## About this exercise
Please state how many lines in the records that follow include "Expand", with no other output.

## Excerpted data

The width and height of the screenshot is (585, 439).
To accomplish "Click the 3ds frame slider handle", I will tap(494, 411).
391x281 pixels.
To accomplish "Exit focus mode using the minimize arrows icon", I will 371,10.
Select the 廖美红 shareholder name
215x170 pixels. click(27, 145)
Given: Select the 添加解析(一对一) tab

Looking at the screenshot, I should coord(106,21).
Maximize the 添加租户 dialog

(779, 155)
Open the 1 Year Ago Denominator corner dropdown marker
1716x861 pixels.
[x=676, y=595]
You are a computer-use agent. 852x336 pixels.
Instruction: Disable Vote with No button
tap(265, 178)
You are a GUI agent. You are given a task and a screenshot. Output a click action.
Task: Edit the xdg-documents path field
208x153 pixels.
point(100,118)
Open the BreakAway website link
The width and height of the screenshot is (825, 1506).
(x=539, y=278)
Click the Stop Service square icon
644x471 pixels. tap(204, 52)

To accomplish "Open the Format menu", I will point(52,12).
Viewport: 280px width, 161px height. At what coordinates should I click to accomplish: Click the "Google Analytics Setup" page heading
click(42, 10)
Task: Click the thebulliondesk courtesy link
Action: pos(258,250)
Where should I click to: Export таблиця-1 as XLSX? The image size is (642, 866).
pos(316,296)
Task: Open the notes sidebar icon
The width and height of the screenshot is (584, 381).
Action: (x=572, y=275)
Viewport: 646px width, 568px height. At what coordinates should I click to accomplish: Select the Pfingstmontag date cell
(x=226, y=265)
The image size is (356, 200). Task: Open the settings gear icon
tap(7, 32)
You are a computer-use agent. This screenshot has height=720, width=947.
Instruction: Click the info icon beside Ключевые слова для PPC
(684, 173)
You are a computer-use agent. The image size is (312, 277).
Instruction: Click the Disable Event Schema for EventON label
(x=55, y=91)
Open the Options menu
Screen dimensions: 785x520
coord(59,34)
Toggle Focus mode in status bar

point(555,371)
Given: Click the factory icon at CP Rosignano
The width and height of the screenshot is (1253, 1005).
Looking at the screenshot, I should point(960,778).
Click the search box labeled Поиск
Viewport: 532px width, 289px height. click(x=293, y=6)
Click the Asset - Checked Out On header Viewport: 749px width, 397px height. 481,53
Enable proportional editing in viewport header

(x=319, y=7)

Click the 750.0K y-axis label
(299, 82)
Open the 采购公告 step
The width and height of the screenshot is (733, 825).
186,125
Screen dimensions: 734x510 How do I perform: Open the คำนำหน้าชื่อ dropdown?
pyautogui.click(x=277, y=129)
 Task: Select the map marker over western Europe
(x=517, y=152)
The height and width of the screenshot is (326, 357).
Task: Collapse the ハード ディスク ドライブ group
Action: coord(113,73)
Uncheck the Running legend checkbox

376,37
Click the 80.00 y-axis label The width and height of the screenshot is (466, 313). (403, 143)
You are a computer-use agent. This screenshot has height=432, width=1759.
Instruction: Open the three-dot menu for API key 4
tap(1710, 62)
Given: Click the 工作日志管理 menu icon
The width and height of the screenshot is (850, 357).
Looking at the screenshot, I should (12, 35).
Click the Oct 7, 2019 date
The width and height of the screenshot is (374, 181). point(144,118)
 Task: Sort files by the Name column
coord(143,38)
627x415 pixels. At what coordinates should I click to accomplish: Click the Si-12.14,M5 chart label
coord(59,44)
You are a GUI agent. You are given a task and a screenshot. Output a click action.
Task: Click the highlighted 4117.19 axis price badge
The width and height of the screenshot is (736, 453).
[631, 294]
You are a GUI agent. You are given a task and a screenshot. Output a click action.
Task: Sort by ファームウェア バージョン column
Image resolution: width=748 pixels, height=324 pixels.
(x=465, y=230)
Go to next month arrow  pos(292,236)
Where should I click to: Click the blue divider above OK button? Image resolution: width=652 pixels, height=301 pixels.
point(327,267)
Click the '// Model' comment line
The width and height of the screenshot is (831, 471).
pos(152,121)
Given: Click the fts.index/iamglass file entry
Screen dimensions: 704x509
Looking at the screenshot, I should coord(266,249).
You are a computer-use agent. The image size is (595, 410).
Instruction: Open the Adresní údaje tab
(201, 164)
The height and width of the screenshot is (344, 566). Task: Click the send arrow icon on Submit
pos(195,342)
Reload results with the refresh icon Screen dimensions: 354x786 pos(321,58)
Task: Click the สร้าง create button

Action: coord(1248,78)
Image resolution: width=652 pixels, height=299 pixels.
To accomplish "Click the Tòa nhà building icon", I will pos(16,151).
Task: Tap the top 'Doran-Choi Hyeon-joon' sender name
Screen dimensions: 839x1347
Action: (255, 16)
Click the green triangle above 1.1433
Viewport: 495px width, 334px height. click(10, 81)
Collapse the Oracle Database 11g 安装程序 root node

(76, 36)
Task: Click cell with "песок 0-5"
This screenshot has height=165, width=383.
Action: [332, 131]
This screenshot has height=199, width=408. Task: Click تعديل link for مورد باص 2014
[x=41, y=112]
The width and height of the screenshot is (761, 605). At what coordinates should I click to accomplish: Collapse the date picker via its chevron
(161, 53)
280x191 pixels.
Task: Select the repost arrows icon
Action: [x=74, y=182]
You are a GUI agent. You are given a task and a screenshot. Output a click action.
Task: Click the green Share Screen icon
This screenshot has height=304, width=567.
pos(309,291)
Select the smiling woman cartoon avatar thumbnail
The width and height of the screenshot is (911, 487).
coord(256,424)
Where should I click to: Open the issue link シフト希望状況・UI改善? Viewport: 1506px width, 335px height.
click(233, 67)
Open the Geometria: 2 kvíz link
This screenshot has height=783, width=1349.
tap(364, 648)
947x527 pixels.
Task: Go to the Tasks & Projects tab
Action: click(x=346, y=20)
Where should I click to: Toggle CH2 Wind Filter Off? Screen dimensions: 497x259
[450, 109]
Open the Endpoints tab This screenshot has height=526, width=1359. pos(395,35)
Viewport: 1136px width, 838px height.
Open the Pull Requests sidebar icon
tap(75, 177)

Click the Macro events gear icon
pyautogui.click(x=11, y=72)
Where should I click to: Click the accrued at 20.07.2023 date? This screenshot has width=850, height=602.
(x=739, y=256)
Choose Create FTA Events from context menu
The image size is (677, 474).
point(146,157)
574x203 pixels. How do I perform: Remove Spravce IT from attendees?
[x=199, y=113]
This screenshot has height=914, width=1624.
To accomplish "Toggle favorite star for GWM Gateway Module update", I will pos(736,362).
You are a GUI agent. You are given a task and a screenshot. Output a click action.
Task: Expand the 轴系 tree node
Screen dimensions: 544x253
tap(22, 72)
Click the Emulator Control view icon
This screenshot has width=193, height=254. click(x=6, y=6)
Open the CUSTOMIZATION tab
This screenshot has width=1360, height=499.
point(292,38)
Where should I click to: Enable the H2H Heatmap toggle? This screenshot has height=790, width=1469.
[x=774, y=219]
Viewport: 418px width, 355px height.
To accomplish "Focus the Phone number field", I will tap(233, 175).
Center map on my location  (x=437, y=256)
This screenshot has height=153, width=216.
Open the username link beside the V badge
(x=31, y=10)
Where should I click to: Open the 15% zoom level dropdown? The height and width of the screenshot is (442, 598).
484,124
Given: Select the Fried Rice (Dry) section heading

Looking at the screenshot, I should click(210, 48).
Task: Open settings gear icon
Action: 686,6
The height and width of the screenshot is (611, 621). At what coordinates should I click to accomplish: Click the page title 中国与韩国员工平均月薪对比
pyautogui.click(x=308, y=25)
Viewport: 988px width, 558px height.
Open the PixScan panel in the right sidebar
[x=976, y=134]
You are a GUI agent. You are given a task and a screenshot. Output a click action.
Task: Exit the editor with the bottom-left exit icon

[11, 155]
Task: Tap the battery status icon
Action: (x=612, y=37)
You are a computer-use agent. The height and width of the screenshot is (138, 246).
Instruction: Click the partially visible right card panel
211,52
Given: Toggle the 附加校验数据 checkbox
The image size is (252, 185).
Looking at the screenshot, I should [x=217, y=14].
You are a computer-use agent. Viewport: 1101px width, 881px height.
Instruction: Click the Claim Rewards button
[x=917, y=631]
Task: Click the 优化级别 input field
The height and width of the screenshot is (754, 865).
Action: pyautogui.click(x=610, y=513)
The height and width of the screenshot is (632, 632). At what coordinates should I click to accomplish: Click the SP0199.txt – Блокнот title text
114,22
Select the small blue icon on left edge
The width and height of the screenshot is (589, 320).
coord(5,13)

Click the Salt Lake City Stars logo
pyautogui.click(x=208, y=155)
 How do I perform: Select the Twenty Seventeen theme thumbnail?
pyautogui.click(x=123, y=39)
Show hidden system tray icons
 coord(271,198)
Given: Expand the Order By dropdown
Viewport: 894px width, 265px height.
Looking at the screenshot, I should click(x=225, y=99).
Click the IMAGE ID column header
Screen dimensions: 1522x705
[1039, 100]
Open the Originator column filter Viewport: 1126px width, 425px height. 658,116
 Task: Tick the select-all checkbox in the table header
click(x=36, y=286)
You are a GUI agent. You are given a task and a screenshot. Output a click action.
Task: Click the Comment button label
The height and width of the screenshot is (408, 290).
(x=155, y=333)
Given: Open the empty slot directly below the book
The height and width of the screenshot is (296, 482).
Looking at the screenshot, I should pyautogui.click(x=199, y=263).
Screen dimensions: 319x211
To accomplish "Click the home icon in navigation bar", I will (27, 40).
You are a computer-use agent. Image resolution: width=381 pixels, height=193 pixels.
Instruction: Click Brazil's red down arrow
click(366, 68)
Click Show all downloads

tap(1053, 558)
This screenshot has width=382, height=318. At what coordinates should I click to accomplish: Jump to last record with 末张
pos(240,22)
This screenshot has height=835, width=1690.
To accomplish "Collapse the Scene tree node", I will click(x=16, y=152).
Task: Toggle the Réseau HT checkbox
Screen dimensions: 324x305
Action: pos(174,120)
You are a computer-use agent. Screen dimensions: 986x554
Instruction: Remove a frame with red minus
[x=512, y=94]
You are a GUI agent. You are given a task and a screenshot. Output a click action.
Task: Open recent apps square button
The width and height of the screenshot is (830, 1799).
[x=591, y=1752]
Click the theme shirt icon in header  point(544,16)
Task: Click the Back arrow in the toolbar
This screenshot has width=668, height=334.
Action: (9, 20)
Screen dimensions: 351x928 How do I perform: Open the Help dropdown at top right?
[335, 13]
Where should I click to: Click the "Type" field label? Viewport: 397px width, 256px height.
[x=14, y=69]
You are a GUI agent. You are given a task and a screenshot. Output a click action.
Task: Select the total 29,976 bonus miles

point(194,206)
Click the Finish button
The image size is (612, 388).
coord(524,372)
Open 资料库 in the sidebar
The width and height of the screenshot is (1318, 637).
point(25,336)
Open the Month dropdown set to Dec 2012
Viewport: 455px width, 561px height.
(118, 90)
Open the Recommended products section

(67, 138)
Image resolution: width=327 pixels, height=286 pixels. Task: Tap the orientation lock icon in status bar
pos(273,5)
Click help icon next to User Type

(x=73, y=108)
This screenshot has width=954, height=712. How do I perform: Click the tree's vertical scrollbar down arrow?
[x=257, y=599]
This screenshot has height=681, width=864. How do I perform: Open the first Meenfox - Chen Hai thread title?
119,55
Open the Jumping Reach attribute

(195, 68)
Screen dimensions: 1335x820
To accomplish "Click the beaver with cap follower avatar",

## Task result
2